Kentucky needs study on truck weight limits

A truck weighing 100,000 pounds with unadjusted brakes travels 25 percent farther after the driver steps on the brakes than an 80,000-pound truck. A 120,000-pound truck can travel as much as 50 percent farther before stopping than an 80,000-pound truck.

That's according to the University of Michigan Transportation Research Institute and the National Academy of Sciences.

The question of whether it's safer to have fewer 60-ton coal trucks or more 40-ton coal trucks on Kentucky's roads is not, as Kentucky Coal Association President Bill Caylor suggests, philosophical.

It's a question of mathematics and physics -- and economics.

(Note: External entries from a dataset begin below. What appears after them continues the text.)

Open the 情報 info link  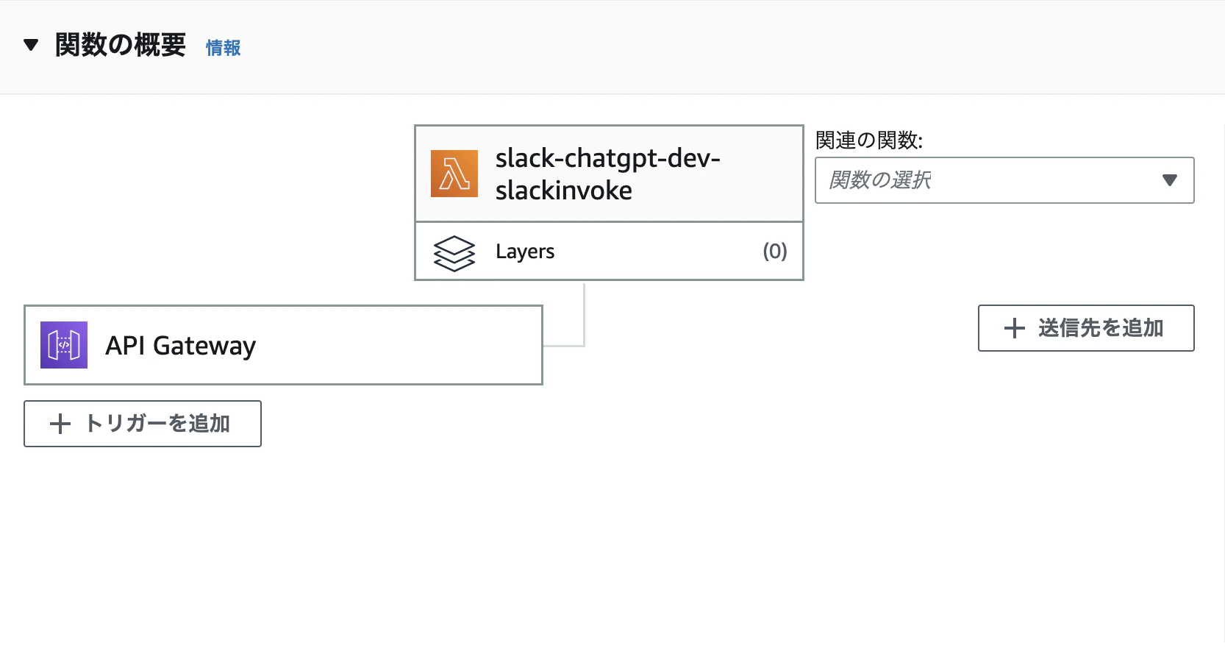223,48
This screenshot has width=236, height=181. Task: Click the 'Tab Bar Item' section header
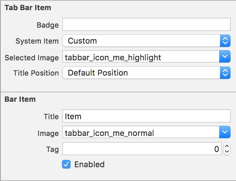point(28,8)
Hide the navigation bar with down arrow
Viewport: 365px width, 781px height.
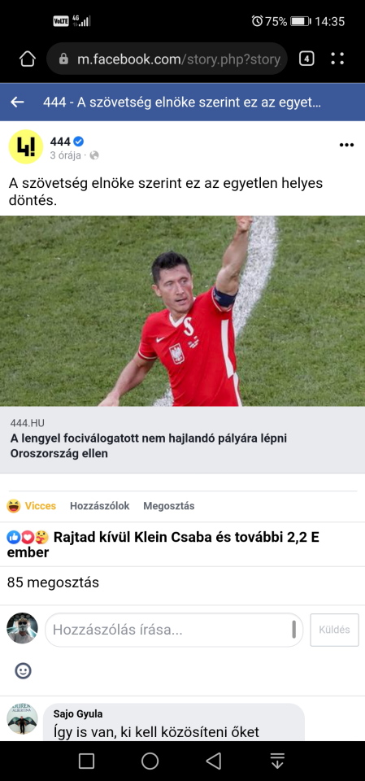click(277, 761)
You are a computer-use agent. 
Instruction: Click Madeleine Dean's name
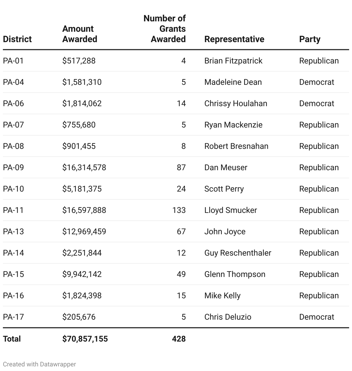click(233, 82)
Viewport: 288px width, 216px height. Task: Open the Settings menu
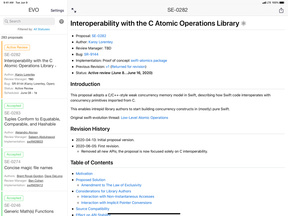[x=57, y=10]
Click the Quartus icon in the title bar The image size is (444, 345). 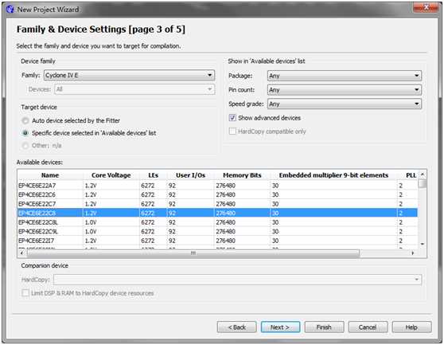pyautogui.click(x=10, y=10)
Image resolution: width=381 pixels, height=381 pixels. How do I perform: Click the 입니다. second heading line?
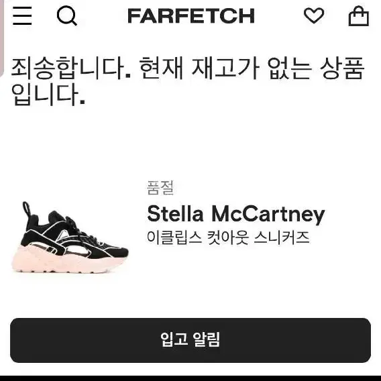[48, 95]
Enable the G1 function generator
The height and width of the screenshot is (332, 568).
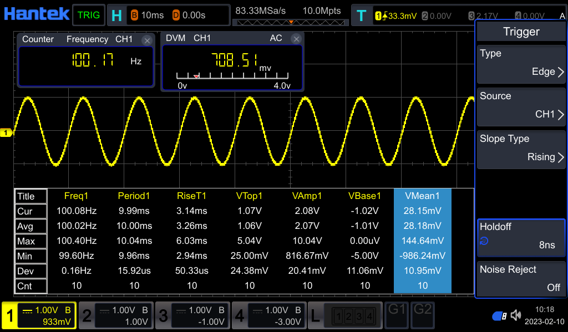(x=397, y=315)
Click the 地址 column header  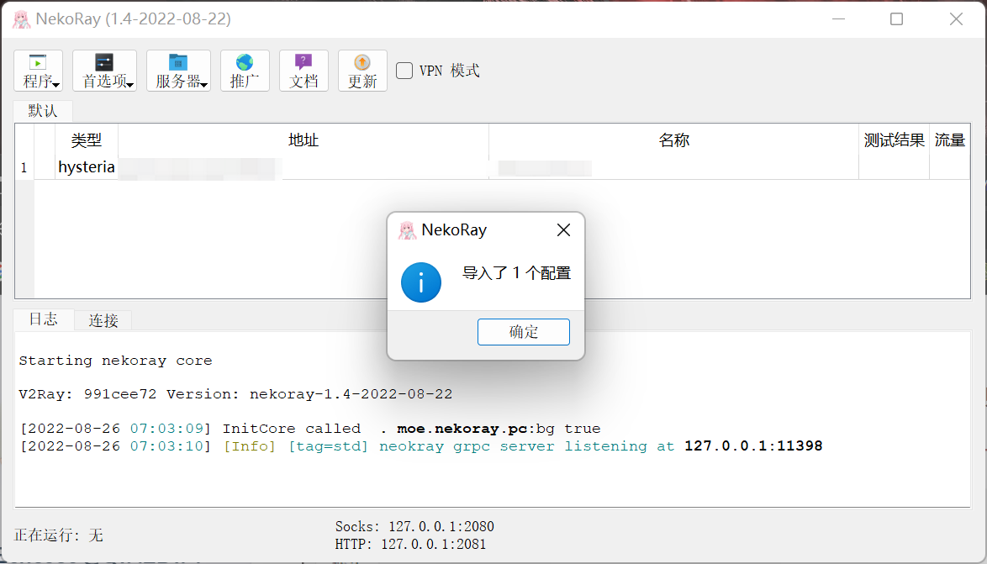point(303,140)
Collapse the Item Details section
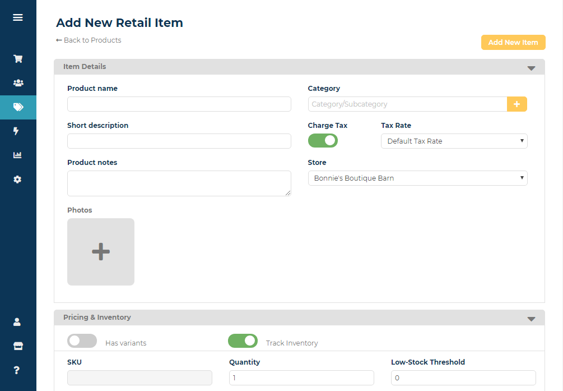The height and width of the screenshot is (391, 563). click(531, 68)
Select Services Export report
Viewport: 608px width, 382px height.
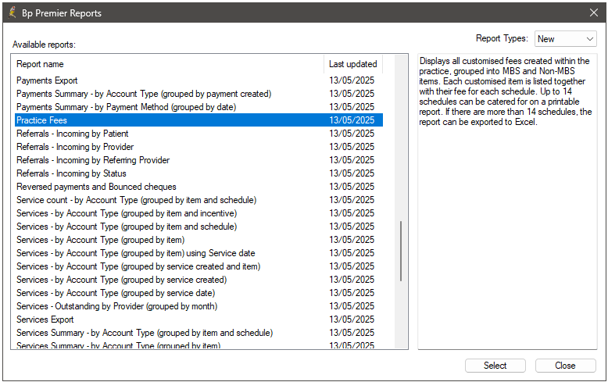coord(45,320)
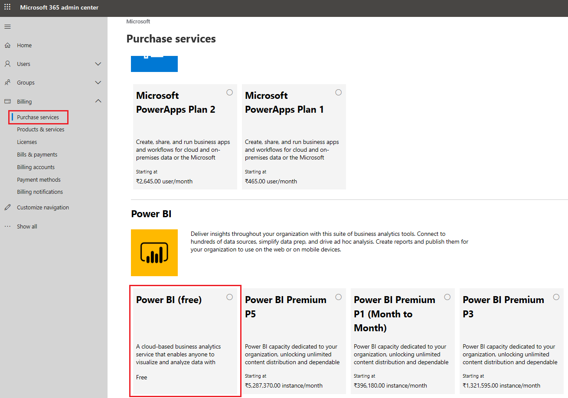Collapse navigation with the hamburger icon
This screenshot has height=398, width=568.
click(x=7, y=26)
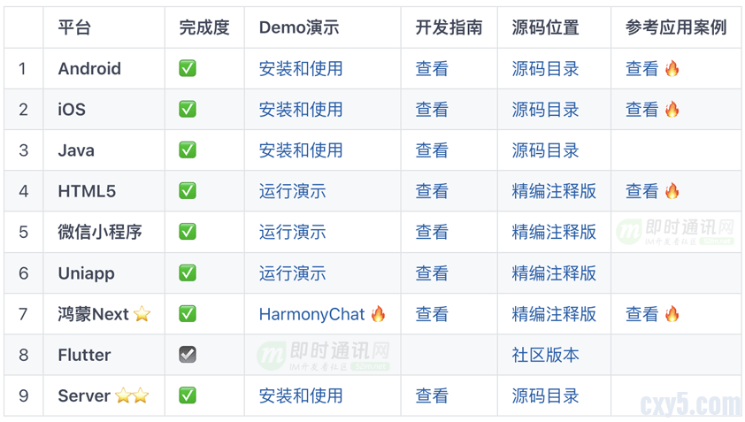Image resolution: width=745 pixels, height=422 pixels.
Task: Click the gray check mark for Flutter
Action: coord(188,355)
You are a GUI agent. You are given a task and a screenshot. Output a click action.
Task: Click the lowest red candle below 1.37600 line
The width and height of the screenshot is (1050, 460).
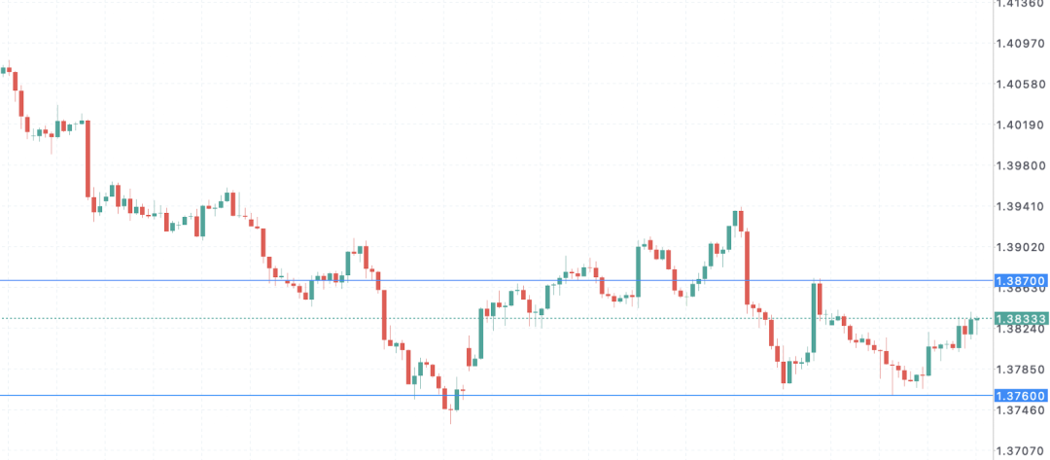pyautogui.click(x=444, y=399)
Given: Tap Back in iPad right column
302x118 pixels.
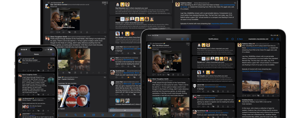Looking at the screenshot, I should pyautogui.click(x=240, y=39).

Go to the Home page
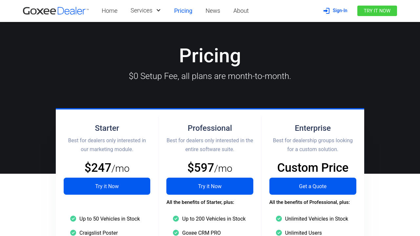click(x=110, y=11)
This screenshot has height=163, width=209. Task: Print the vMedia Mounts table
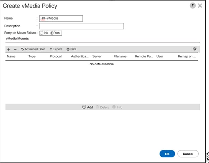[71, 49]
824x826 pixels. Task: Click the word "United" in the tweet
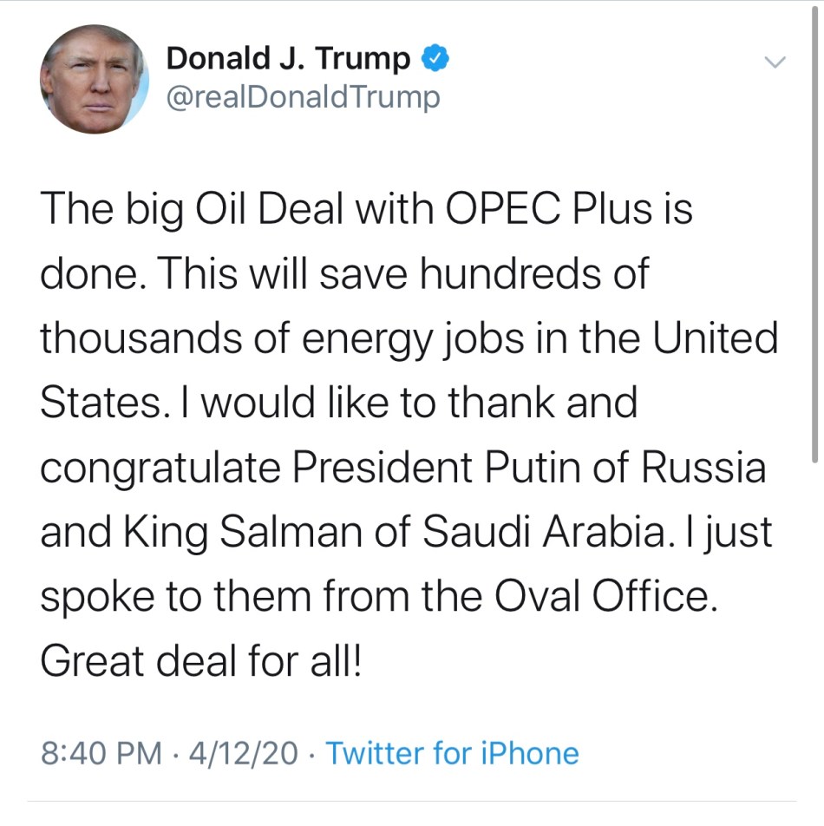click(x=716, y=338)
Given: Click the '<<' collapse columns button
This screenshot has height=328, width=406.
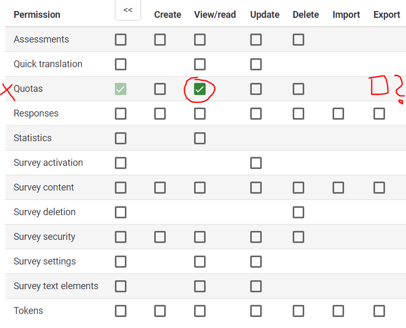Looking at the screenshot, I should point(127,10).
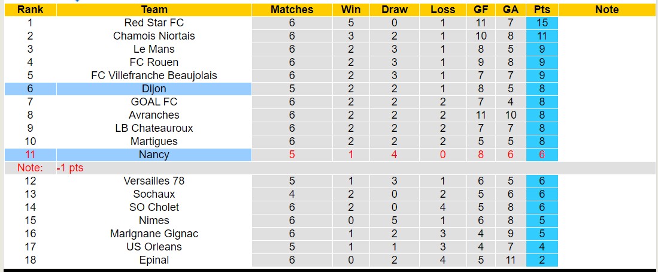This screenshot has height=272, width=658.
Task: Open the Red Star FC team link
Action: (x=154, y=23)
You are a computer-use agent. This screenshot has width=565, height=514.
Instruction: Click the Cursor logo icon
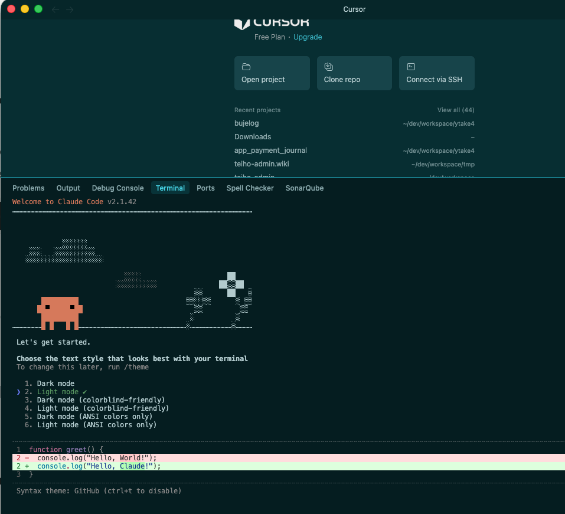[x=241, y=23]
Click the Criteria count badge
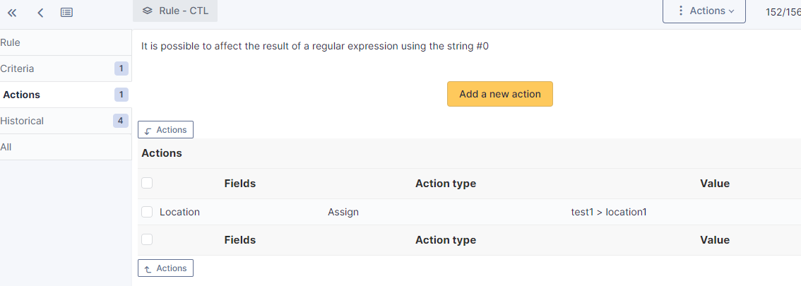The width and height of the screenshot is (801, 286). pyautogui.click(x=121, y=68)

We would love to see a legitimate study of the costs of Kentucky's 40,000-pound favor to the coal industry: What is the cost to taxpayers of exempting coal trucks from the weight limits that apply to the rest of the trucking industry? What is the cost in road and bridge repairs? What is the cost in human lives and injuries?

These are knowable numbers that state policy-makers need if they are to make responsible decisions.

The anecdotal evidence is powerful. Deaths and injuries involving crashes with heavy trucks declined sharply in the Eastern Kentucky coalfields after Gov. Ernie Fletcher's administration cracked down on trucks weighing more than the 120,000 pounds that coal haulers are allowed because of an exemption carved into law in 1986. Other truckers on Kentucky roads must abide by the 80,000-pound limit set by the federal government, based, we assume, on some science.

Coal haulers must pay for licenses entitling them to weigh more than 80,000 pounds. Do these fees even begin to pay for the damage to roads and bridges? The cost of that damage is not just in asphalt. The mega-weights allowed on coal trucks make roads rougher and create ruts that fill up with rain water and ice, endangering all motorists.

The backers of a cynical lawsuit in Pike Circuit Court tried and failed to get the legislature to extend the 120,000-pound exemption to gravel haulers earlier this year. The lawsuit challenged the exemption for coal in hopes that lawmakers would move to preserve coal's special treatment by extending it to others.

The lawsuit has been quietly dropped. But it served a useful, if unintended, purpose by drawing statewide concern to the problems caused by coal trucks.

The public should keep up the pressure and at least demand some real data on the effects of coal's exemption. What's lost if the legislature and governor commission a study?